Home » Blog » Expiration Dates

Expiration Dates

On New Year’s Day, I felt the urge to de-clutter. The spark hit me as I opened up the door to the medicine cabinet. Expiration dates are a great thing. They give you an excuse to throw something out, even if the voice of your penny-pinching, frugal Aunt Bertha screams, “Don’t throw that out! You might need it someday!” Would I really want to rely on medications that are expired, when I’m in the throes of a nasty cold, a painful sunburn, or constipation?

So here’s what got tossed this last week:

Dermoplast. Pain relieving spray. The institutional package, hospital strength. Circa 1993, last used when I returned from the hospital after having my first son. The pinpoint opening from this aerosol can is yellow and crusted over. Packaging declares, “Fast relief of PAIN and ITCH from sunburn, insect bites, minor burns and scrapes.” It may be used for these ailments, but I would always associate this product with having to sit on an air-filled donut after coming home from the hospital. Expiration: July 1999.

ex-lax. Laxative pills. Regular strength. Unopened. This is one that Aunt Bertha would clearly object to throwing out. Given to me by a friend as a practical joke at my 40th birthday party. Packaging reads, “for gentle, dependable overnight relief.” My family already thinks I spend too much time in the bathroom. I don’t think they’d appreciate me in there overnight. Expiration: October 2000.

Benadryl. Antihistamine. Children’s version. Allergy chewables, grape flavored. Two packages, both opened and three-quarters full. My kids hate grape flavored stuff. I can’t believe I got one of them to ingest this. “For relief of sneezing, itchy watery eyes, runny nose, and itchy throat.” These symptoms could be found in any single day in our household, but not because of allergies.

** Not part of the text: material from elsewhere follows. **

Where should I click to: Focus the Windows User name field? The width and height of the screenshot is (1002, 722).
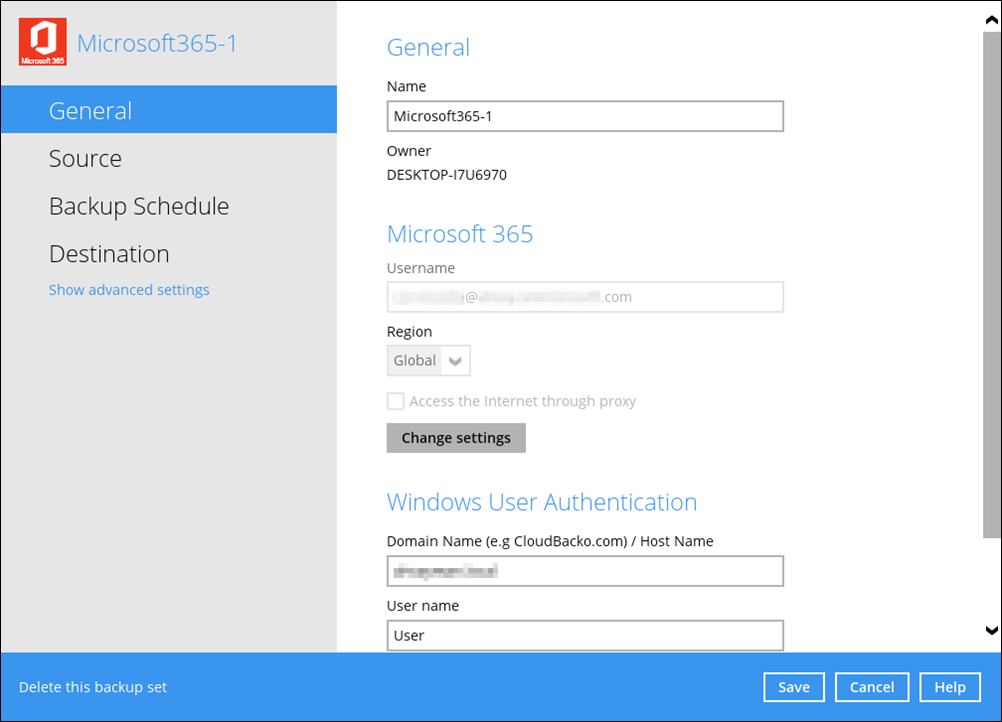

I’m particularly intrigued by the fact that the front of one package shows a mother figure nurturing a boy figure. The other package has a boy, upside down, swinging from a tree. Now which is it? Expiration: July 2003 and February 2004.

Cortaid. Anti-itch cream. Itching seems to be a trend here. Maximum strength. Who would want anything less? The tube is well used. It looks as if the semi-arid Denver weather and the last user’s application have left the container bone dry. Pressing on the tube only yields the sound of plastic surrounded by air. No expiration.

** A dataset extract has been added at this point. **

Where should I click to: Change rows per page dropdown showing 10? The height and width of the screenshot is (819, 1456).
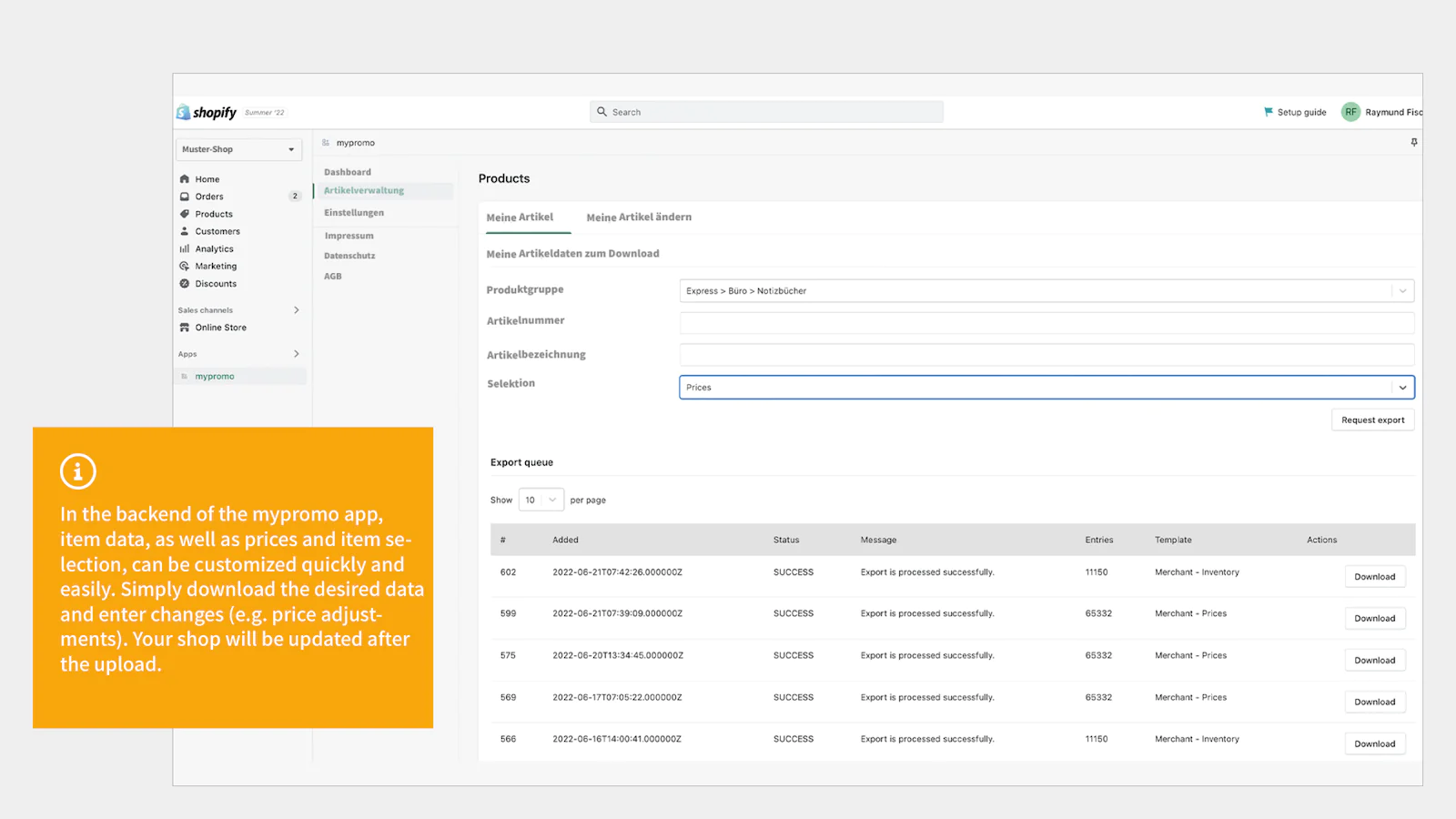(541, 500)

Travel sickness medication. 100 chewable tablets. Last taken a couple of years ago when I was experiencing vertigo upon waking up in the morning. “Uses: Prevents and treats nausea, vomiting, dizziness due to motion sickness.” Traveling in your dreams
does not count. Expiration: March 2005.

Dramamine. Chewable formula. “The Most Recommended Motion Sicknesss Medicine Ever.” Unopened. Bought on behalf of one of my sons, probably coming home from a birthday party with too much candy and ice cream in the stomach. Expiration: October 2003.

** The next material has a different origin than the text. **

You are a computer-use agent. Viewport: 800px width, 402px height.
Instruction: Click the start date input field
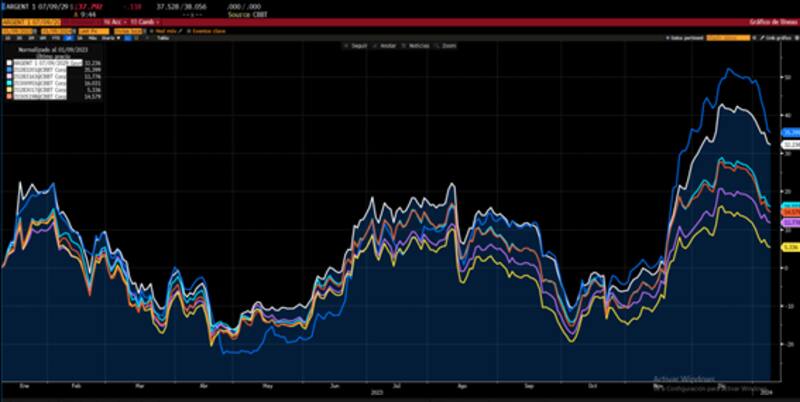pyautogui.click(x=16, y=31)

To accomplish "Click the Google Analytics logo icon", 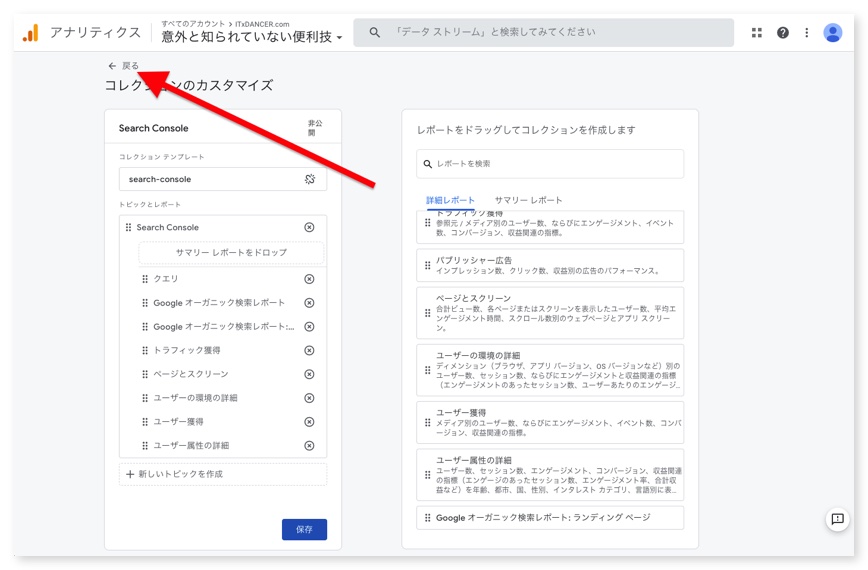I will (x=30, y=33).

Alka-Seltzer Plus Cold Medicine. Unopened. Two packages, sample size, two tablets. Must have come in the plastic wrappers from the Sunday paper. One is Orange Zest flavored. The other is Cherry Burst flavored. The flavors remind me of chewing gum, or maybe an icy snow-cone on a hot August day. I rarely take medicines for colds because it doesn’t seem to do any good. Expiration: March 2004.

Children’s Tylenol Cold. Suspension Liquid. (Not to be confused with suspension bridges, suspenseful stories, or sinister suspects.) “Cold Plus Cough.” Packaging shows a figure of a round face boy, coughing into an open hand. I don’t know who the model was for the artist, but it certainly wasn’t one of my kids. There’s no polite “I’ll keep my germs to myself” motion in the Ross household. Expiration: January 2003.

As I type these expiration dates, I have to keep reminding myself that this is the year 2006. Have I really lived through so many expiration dates and not realized it?

Going through my medicine cabinet has been an exercise in excavating my family’s past ills, real and imagined. It makes me realize that I can do with a lot less safety nets for the middle of the night pains. (The local grocery store is just a mile down the street, with fresh, unexpired medications.)

Here’s what I’m wondering about now. What else in my life has reached its expiration date, without me noticing? And if I took a few minutes to notice, what would I realize I could do without, even in the face of Aunt Bertha’s insistent voice?